吉田さんは、森の地形を活かした施設運営の経験をもとに、虫と人が共生する豊かな森のあり方や、森林の新たな可能性について熱く語ってくださいました。

【参加者の声】
「森林に精通している桑原さんのお話を聞くことができて良かったです。とても学びになりました」
「みんなで歩きながら、何かを見ながら体験できる仕組みだったため、深く事業について知れました」
五感を使ったインプットが、翌日のアイデア出しに向けた確かな土台となりました。

インスピレーションをカタチに。地域を動かすビジネス案が誕生
2日目:ワークショップ

2日目は、古民家を利用した自然と人がつながる拠点「nononowa」に場所を移しました。



本格的なワークに入る前に、まずは「nononowa」のオーナーであり、元地域おこし協力隊の中山真波さんによる敷地内のプチツアーが行われました。
納屋や養蜂の設備、コンポスト、そして建物の裏に広がる林など、中山さんの等身大の里山暮らしが詰まった場を一つひとつ巡ります。

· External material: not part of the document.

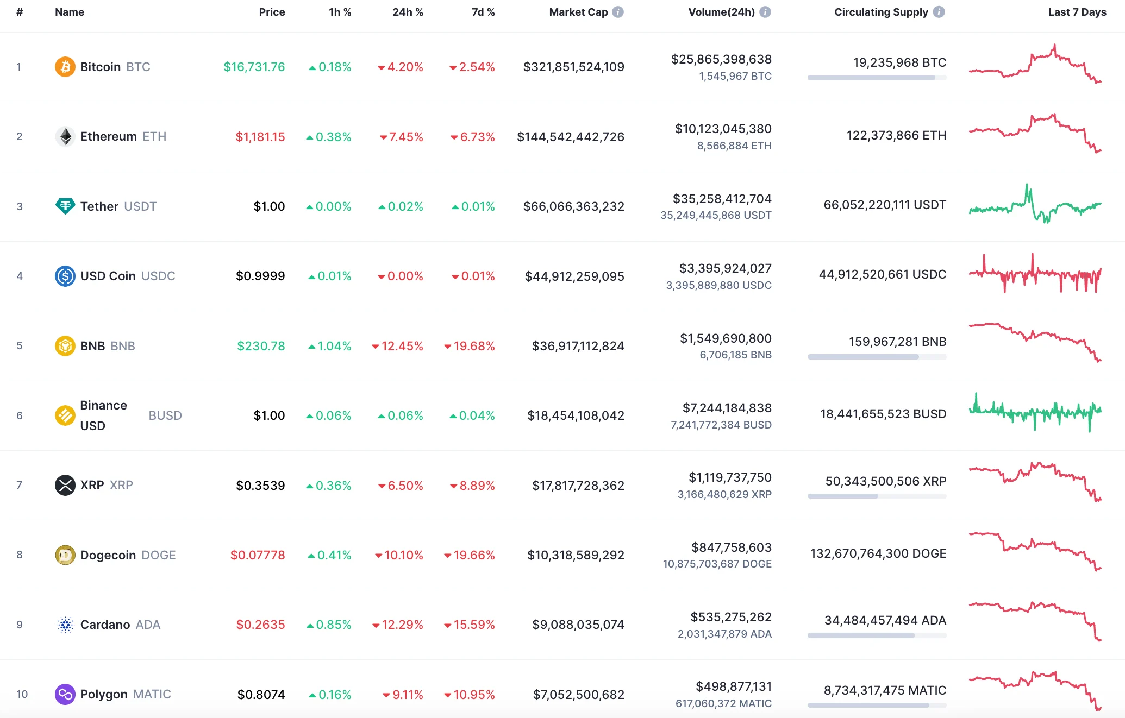Sort the table by 24h % change

point(408,12)
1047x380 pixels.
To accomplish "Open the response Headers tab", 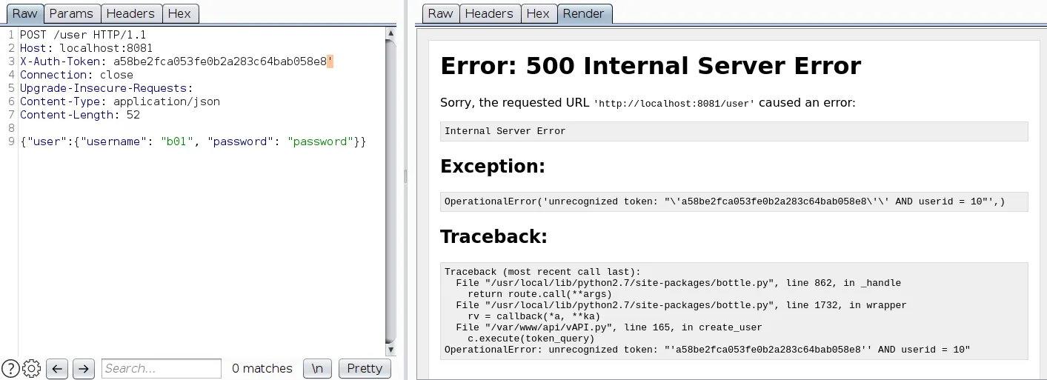I will coord(488,13).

実際の生活の知恵や、自然と共に生きる工夫を間近で見たことで、参加者の皆さんには新たなインスピレーションが降りてきている様子でした。
その後の「情報の棚卸し」では、前日のフィールドワークでの発見に中山さんの暮らしの視点が加わり、より多角的なアイデアが飛び交う時間となりました。

1.アイデアの棚卸しと事業アイデア出し(グループワーク)

まずは全員で、前日に見聞きしたことの棚卸しを行い、その情報を元に「どんな事業ができるのか」「こんなことができたらおもしろいのではないか」と色んなアイデアを出し合いました。

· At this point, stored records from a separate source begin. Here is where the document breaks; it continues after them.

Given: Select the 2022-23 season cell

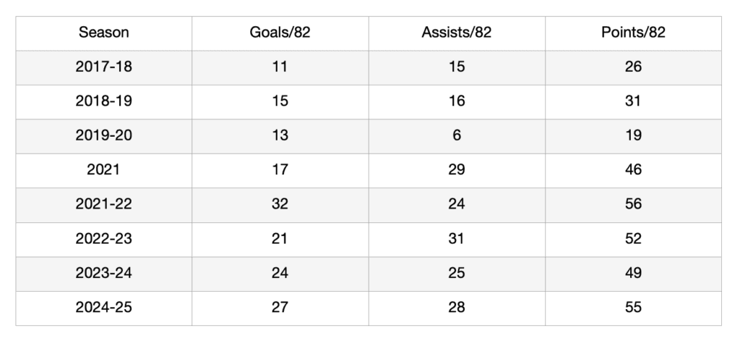Looking at the screenshot, I should pyautogui.click(x=104, y=239).
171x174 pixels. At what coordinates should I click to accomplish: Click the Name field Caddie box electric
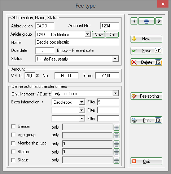(77, 42)
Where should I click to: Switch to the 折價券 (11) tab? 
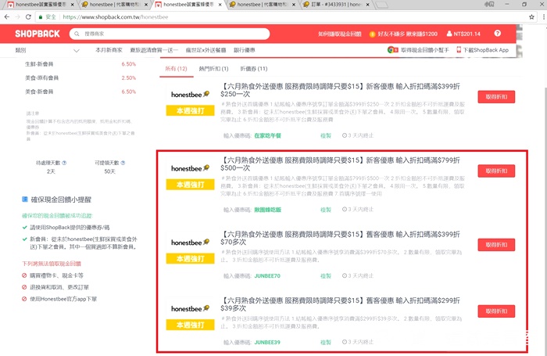pyautogui.click(x=254, y=69)
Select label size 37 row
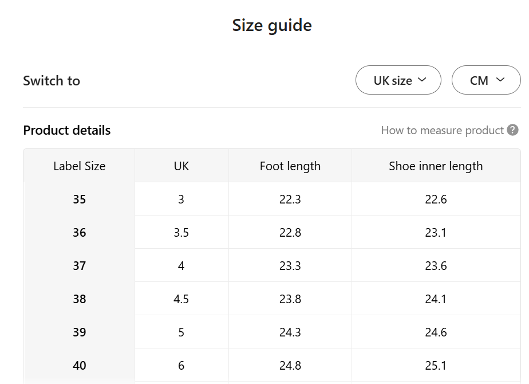This screenshot has width=529, height=384. pyautogui.click(x=79, y=266)
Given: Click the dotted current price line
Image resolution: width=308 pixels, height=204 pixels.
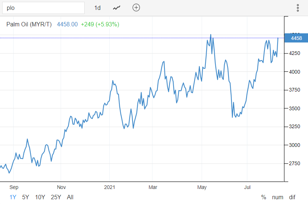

田村市のきれいな水や空気、星空や雪景色など自然に目を向ける人。
子どもの遊び場としての森林や食、薪ストーブなど、里山での暮らしに目を向ける人。
今回出会った熱く面白い「人」に注目する人。
同じことを見聞きしたはずですが、参加者からは色んな角度からのアイデアが出てきました。

2.アイデアからの事業の具体化(個人ワーク)

棚卸しとアイデア出しが済んだら、今度は個人個人で気になったアイデアを具体化していきます。

田村市に住んでいると、森林のある景観が日常になってしまい斬新なアイデアは出てきにくいですが、外部からの視点が加わるとその分新しいアイデアもどんどんわいてきます。

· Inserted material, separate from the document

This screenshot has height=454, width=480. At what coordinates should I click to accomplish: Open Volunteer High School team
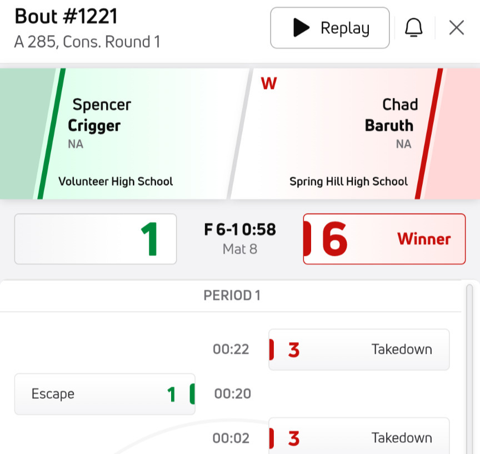click(116, 181)
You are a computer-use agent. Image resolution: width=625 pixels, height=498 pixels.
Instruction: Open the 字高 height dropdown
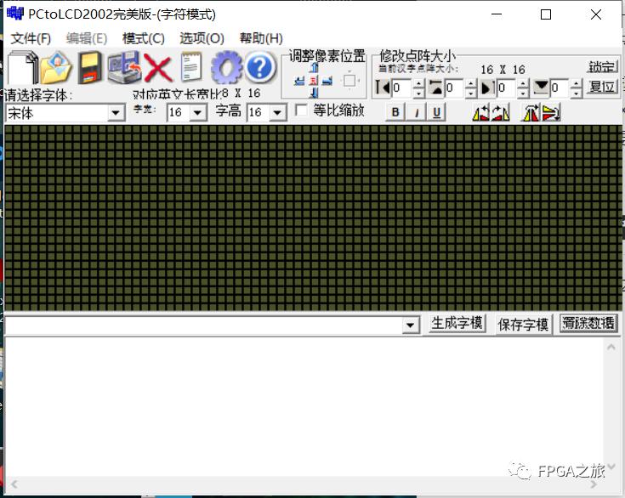point(278,113)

そして最終発表では、田村市の自然や「人」に注目した、非常にユニークな構想が披露されました。

「たむらの資源を活かしたサウナ&リトリート」
星空や雪景色など、田村の自然そのものを価値に変える滞在プログラム。

「カブトムシ対決のライブ配信ビジネス」
インドネシア産と田村市産のカブトムシを戦わせるなど、伝統ある昆虫文化をアップデートする試み 。

「自作キャンピングカーで巡る、地域課題解決の旅」
木工初心者キットを活用し、自作の車で滞在しながら地域の人手不足を手伝う新しい旅の形。

これらのアイデアに対し、ゲストの玉木陽祐さんや、吉田吉徳さんから、実装に向けた具体的なフィードバックが行われました 。

【参加者の声】
「プレゼン発表初めてで緊張したが、クオリティ関係なく発言しやすい環境作りをしてくれていて、いい環境だなと思いました」
「木工専門であるタマキさんとお話を伺うことができて良かったです。今後の製作にとても役立つと思いました」

このように、専門家との交流が大きな刺激となったようです 。
実際に田村市で事業開始される日も、そう遠くはないかもしれません。

森林から始まる、新しい関わり方

今回のイベントは、すぐに何かの成果が出るものではありません。
それでも、今回参加してくれたみなさんが自分事のように田村市の森林について興味を持ち、新しい生き方、新しいビジネスを考えてくれたことは、とてもうれしく思います。

田村市では、今後も森林をはじめとした地域資源を活かしながら、地域内外の人と協力しながら持続可能な地域づくりを続けていきます。
田村市への移住や新規就農・就林をお考えの方に向けたツアーやイベントも引き続き開催予定です。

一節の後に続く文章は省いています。